Le réalisateur et vlogueur palestinien Basel Adra fait ici une constatation particulièrement simple et perspicace à propos du conflit qui menace d’anéantir son peuple. Frappée d’un avis d’expulsion massif, le plus grand depuis le début de la colonisation de la Palestine en 1967, sa région natale de Masafer Yatta est assiégée par les soldats et les bulldozers israéliens, qui détruisent systématiquement les maisons ancestrales de ses concitoyen·ne·s. Mais lorsqu’il est question de raser une école, l’ex-Premier ministre du Royaume-Uni Tony Blair s’en mêle, participant à une opération photo de sept minutes dans le lieu concerné, suite à laquelle l’ordre de destruction est levé. « C’est une histoire de pouvoir », dira alors Adra.
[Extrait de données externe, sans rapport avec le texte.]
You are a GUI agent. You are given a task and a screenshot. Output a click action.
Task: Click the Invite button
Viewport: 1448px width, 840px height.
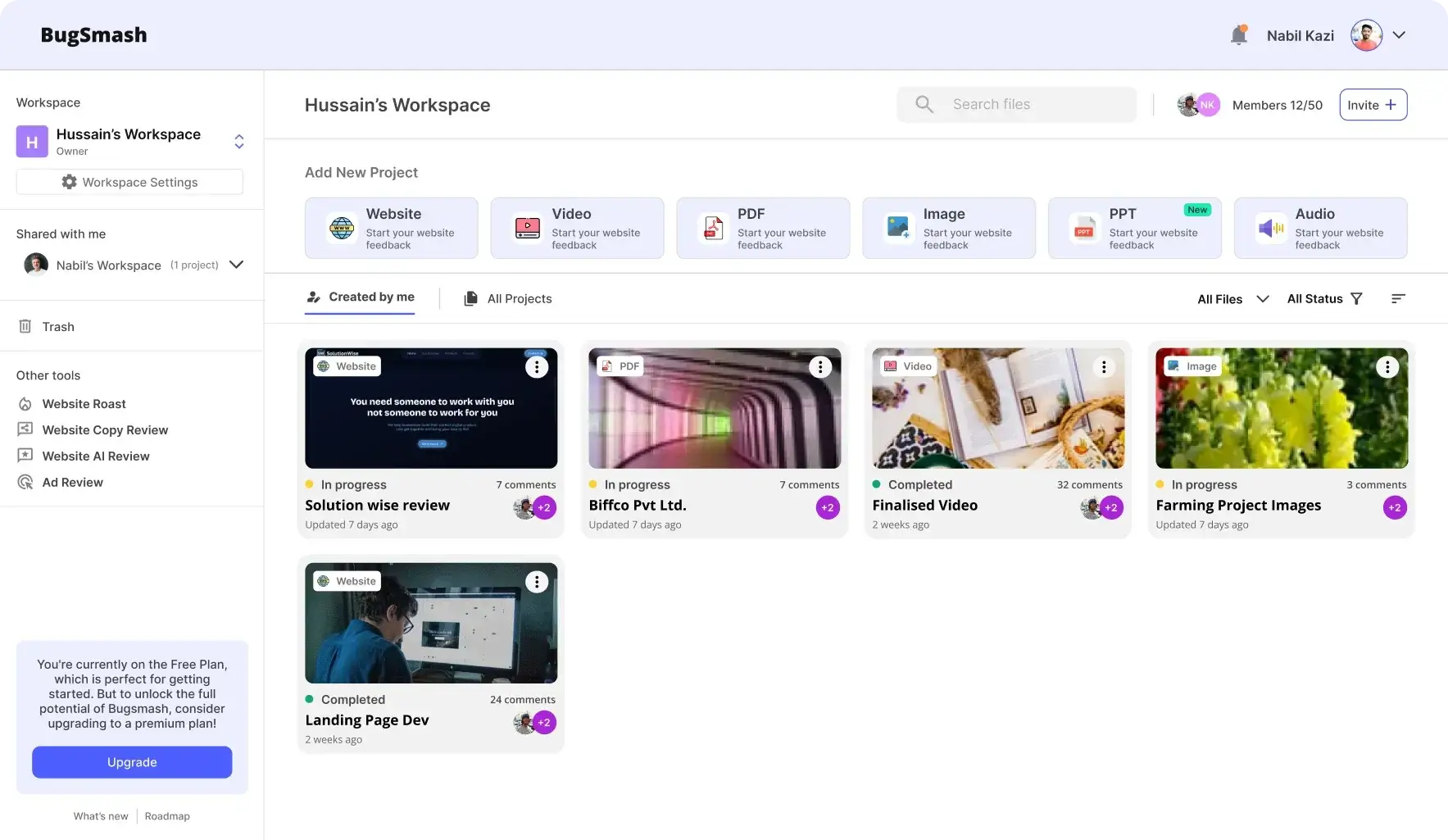[x=1373, y=105]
Et s’il parle ici de pouvoir politique, celui du gouvernement britannique, et par extension celui de l’État hébreu, son film de lutte artisanal, qui s’apparente beaucoup au Five Broken Cameras (2011) d’Emad Burnat et Guy Davidi, montre plutôt l’exercice d’un pouvoir plus prosaïque : la force de la loi, appliquée grâce à la puissance des armes et de la technologie.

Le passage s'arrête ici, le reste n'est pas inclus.